Regex that accepts only letters or letters and numbers

Asked

Viewed 787 times

-2

I’m trying to make a regex in Java that accepts:

  • only letters;
  • letters and numbers
  • cannot have only numbers
  • cannot have punctuation characters or special

My difficulty is that I cannot make a regex that accepts, for example, l0v3y0oplj or 1ads967bjk. I’ll show you my code, so far:

import java.util.regex.Matcher;
import java.util.regex.Pattern;


public class Teste {

    public static void main(String[] args) {
       
       Pattern p=Pattern.compile("([0-9]*[a-zA-Z]+)|([a-zA-Z]+[0-9]*)");
       Matcher a,b,c,d,e,f,g,h,i,j;
               a=p.matcher("admin");       //eu quero que seja TRUE
               b=p.matcher("l0v3y0oplj");   //eu quero que seja TRUE
               c=p.matcher("123admin");      //eu quero que seja TRUE
               d=p.matcher("123ADMIN?");      //eu quero que seja FALSE
               e=p.matcher("123ADMIN");       //eu quero que seja TRUE
               f=p.matcher("am.ouy?");  //eu quero que seja FALSE
               g=p.matcher("12345678909776apouatgb");    //eu quero que seja TRUE
               h=p.matcher("1ads967bjk");  //eu quero que seja TRUE
               i=p.matcher("ADMIN123");  //eu quero que seja TRUE
               j=p.matcher("123");      //eu quero que seja FALSE
               
               System.out.println("A matches: "+a.matches());//resultado: TRUE
               System.out.println("B matches: "+b.matches());//resultado: FALSE
               System.out.println("C matches: "+c.matches());//resultado: TRUE
               System.out.println("D matches: "+d.matches());//resultado: FALSE
               System.out.println("E matches: "+e.matches());//resultado: TRUE
               System.out.println("F matches: "+f.matches());//resultado: FALSE
               System.out.println("G matches: "+g.matches());//resultado: TRUE
               System.out.println("H matches: "+h.matches());//resultado: FALSE
               System.out.println("I matches: "+i.matches());//resultado: TRUE
               System.out.println("J matches: "+j.matches());//resultado: FALSE
    }
   
}

2 answers

3


In my opinion, this problem is simpler to solve without regex, but anyway, we will see a solution with and another without, then you draw your own conclusions.
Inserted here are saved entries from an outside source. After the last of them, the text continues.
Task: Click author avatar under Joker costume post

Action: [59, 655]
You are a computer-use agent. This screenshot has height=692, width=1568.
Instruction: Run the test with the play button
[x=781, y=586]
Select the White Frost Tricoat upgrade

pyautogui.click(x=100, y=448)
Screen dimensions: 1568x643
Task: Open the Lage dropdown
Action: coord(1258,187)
The problem with her regex is that she only considers a few cases:

  • [0-9]*[a-zA-Z]+ means "zero or more numbers, followed by one or more letters"
  • [a-zA-Z]+[0-9]* means "one or more letters, followed by zero or more numbers"

These options are part of a alternation - the character |, meaning "or" - then regex checks the options separately, from left to right (if not first, try the second, if none, it fails and none match is found).

That is, if it has letters, numbers, and then other letters (or numbers, letters, and then other numbers), regex no longer considers it, as it does not fit in either case. That’s why she fails in cases like l0v3y0oplj and 1ads967bjk.

For example, in 1ads967bjk, first regex tries with option [0-9]*[a-zA-Z]+, then the excerpt [0-9]* get the number 1, afterward [a-zA-Z]+ take the stretch ads, and then there’s no excerpt from the expression to take from the 9 onward. Then she tries the second stretch of the alternation ([a-zA-Z]+[0-9]*), but as the string starts with number, it already fails in the [a-zA-Z]+. So the string does not match the expression.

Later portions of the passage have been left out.